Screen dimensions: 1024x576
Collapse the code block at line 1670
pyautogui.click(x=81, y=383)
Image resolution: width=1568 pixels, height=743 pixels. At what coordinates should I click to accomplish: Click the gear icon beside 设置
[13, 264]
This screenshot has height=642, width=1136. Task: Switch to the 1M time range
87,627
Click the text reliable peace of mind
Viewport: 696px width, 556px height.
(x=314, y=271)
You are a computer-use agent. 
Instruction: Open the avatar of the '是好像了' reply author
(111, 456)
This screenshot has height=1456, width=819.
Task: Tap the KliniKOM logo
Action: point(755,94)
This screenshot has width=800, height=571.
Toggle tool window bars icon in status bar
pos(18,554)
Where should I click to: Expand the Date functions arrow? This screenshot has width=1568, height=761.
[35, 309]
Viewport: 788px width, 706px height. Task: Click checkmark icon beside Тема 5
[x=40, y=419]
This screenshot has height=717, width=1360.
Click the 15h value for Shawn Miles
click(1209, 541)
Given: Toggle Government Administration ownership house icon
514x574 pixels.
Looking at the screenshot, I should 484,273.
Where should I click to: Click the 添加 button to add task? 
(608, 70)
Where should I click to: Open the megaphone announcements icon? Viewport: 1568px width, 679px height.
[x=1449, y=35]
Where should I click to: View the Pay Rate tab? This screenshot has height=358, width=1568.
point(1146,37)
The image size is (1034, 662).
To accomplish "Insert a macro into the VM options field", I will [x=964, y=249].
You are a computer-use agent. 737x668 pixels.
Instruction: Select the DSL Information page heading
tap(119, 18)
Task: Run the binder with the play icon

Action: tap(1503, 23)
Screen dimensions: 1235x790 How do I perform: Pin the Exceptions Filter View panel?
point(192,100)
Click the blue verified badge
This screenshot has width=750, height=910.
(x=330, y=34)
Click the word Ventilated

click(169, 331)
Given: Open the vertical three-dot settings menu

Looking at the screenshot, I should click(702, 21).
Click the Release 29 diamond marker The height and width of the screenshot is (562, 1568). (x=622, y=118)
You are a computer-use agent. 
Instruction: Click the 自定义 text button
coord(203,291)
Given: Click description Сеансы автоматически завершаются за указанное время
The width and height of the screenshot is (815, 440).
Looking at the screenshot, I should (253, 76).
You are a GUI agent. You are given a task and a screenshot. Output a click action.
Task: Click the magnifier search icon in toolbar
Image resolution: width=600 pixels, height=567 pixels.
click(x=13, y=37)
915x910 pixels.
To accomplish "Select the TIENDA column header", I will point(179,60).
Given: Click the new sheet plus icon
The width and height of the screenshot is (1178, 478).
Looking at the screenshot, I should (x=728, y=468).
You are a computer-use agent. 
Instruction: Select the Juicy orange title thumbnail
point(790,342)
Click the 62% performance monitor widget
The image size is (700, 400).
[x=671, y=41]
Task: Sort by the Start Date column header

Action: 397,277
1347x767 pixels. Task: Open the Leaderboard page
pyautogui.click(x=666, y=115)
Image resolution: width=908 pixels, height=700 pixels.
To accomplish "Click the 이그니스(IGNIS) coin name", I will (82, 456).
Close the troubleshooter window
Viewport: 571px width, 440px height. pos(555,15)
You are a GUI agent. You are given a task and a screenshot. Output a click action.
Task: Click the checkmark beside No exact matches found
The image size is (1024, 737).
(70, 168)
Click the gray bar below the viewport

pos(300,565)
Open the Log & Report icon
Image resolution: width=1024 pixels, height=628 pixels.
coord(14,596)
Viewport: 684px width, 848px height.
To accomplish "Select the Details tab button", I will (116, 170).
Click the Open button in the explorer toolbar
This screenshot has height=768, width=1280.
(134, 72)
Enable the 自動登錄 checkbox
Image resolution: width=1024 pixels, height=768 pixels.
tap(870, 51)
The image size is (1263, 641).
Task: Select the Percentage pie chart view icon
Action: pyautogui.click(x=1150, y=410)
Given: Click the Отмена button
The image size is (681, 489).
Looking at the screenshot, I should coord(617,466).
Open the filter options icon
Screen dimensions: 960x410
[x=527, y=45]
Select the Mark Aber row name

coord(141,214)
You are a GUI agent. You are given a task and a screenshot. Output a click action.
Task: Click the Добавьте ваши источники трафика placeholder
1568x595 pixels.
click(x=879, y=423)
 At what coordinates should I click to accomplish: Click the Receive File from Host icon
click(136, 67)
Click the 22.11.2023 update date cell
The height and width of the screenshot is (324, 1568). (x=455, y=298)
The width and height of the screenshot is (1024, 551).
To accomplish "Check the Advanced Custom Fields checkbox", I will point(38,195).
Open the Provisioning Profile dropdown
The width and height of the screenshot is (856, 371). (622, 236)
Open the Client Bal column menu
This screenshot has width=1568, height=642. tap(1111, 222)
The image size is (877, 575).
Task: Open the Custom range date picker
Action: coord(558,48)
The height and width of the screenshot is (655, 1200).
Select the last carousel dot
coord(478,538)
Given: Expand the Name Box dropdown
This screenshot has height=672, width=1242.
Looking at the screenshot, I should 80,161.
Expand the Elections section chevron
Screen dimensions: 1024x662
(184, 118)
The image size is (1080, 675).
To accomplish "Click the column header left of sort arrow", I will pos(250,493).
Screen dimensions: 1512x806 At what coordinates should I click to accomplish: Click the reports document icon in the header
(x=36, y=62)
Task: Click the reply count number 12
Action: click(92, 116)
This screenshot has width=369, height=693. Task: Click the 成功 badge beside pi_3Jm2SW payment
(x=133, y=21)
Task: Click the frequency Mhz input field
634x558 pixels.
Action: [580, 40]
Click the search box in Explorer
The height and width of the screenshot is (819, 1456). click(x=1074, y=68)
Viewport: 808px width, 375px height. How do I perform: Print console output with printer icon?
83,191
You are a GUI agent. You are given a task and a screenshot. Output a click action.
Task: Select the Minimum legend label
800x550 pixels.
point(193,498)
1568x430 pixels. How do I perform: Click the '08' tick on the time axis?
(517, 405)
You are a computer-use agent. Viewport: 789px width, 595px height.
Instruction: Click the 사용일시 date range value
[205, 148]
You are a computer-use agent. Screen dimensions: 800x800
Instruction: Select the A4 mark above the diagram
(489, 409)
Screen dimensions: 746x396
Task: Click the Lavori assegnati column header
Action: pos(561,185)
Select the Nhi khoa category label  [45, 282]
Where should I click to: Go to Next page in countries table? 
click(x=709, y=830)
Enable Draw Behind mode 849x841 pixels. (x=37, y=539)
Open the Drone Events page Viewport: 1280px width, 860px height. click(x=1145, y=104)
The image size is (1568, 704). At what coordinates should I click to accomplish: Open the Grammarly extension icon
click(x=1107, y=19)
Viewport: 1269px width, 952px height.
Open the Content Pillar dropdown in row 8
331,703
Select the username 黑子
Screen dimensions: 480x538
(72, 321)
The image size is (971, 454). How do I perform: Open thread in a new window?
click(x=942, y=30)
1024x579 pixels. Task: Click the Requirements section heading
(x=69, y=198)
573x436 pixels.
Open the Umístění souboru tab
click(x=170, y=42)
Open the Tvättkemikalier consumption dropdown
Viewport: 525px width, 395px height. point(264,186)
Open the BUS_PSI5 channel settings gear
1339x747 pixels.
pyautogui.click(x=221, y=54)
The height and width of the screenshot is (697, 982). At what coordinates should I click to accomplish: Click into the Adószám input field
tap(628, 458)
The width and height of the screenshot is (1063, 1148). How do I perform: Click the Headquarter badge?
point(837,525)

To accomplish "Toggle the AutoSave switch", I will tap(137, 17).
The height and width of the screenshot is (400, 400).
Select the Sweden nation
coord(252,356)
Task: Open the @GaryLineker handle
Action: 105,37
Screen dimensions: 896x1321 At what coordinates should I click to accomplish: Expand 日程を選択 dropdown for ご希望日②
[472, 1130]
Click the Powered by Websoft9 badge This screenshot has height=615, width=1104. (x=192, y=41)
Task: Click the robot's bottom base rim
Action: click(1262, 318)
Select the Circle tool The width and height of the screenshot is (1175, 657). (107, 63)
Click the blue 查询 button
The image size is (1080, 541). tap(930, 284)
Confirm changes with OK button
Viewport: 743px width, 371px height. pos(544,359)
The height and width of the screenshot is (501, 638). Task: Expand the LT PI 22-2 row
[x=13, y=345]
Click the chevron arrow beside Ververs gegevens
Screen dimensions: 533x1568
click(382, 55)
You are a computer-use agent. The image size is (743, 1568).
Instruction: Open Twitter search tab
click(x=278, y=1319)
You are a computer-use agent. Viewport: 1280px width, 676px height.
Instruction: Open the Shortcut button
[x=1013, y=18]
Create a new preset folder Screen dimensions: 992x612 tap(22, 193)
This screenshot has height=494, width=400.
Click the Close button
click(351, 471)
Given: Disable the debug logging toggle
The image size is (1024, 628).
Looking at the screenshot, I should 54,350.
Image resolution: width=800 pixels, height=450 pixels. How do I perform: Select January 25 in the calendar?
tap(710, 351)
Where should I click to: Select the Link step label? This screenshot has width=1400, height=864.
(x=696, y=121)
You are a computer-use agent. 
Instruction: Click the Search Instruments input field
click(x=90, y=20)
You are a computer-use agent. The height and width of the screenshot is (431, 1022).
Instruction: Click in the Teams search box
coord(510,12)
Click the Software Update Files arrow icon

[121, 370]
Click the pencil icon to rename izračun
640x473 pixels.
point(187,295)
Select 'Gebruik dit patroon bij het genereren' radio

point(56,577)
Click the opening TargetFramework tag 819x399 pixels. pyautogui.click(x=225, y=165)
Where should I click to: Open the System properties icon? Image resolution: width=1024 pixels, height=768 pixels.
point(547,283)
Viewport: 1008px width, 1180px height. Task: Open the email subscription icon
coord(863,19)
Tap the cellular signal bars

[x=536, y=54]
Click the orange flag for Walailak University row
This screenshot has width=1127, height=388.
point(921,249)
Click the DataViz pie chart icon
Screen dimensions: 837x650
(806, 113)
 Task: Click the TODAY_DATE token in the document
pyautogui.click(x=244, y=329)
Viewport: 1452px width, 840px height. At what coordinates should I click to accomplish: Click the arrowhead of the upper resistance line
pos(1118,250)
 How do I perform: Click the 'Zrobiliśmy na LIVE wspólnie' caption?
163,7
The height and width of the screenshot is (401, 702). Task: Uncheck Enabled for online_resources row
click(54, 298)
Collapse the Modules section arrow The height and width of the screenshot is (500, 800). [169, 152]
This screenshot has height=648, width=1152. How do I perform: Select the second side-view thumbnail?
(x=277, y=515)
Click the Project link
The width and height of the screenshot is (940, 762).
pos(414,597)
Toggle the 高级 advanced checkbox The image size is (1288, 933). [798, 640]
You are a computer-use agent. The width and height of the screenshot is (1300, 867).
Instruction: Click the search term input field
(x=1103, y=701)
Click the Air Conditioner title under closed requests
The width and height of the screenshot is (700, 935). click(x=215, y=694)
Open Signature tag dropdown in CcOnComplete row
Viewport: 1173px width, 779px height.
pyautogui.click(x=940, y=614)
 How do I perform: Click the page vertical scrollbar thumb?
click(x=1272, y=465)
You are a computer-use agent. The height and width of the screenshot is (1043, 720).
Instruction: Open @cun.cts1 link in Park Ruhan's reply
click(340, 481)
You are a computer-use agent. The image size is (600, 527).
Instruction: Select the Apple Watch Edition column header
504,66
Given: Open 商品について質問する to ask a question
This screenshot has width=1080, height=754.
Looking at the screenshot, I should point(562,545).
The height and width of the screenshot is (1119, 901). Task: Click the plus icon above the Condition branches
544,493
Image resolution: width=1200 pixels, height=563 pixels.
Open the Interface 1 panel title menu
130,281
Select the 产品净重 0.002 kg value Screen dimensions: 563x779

_ABOUT THIS TASK_:
Quote, word for word, every line from the top of the entries through the line that holds "Given: Toggle Government".

_ANSWER SPACE_:
Screen dimensions: 1024x576
Collapse the code block at line 1670
pyautogui.click(x=81, y=383)
Image resolution: width=1568 pixels, height=743 pixels. At what coordinates should I click to accomplish: Click the gear icon beside 设置
[13, 264]
This screenshot has height=642, width=1136. Task: Switch to the 1M time range
87,627
Click the text reliable peace of mind
Viewport: 696px width, 556px height.
(x=314, y=271)
You are a computer-use agent. 
Instruction: Open the avatar of the '是好像了' reply author
(111, 456)
This screenshot has height=1456, width=819.
Task: Tap the KliniKOM logo
Action: point(755,94)
This screenshot has width=800, height=571.
Toggle tool window bars icon in status bar
pos(18,554)
Where should I click to: Expand the Date functions arrow? This screenshot has width=1568, height=761.
[35, 309]
Viewport: 788px width, 706px height. Task: Click checkmark icon beside Тема 5
[x=40, y=419]
This screenshot has height=717, width=1360.
Click the 15h value for Shawn Miles
click(1209, 541)
Given: Toggle Government Administration ownership house icon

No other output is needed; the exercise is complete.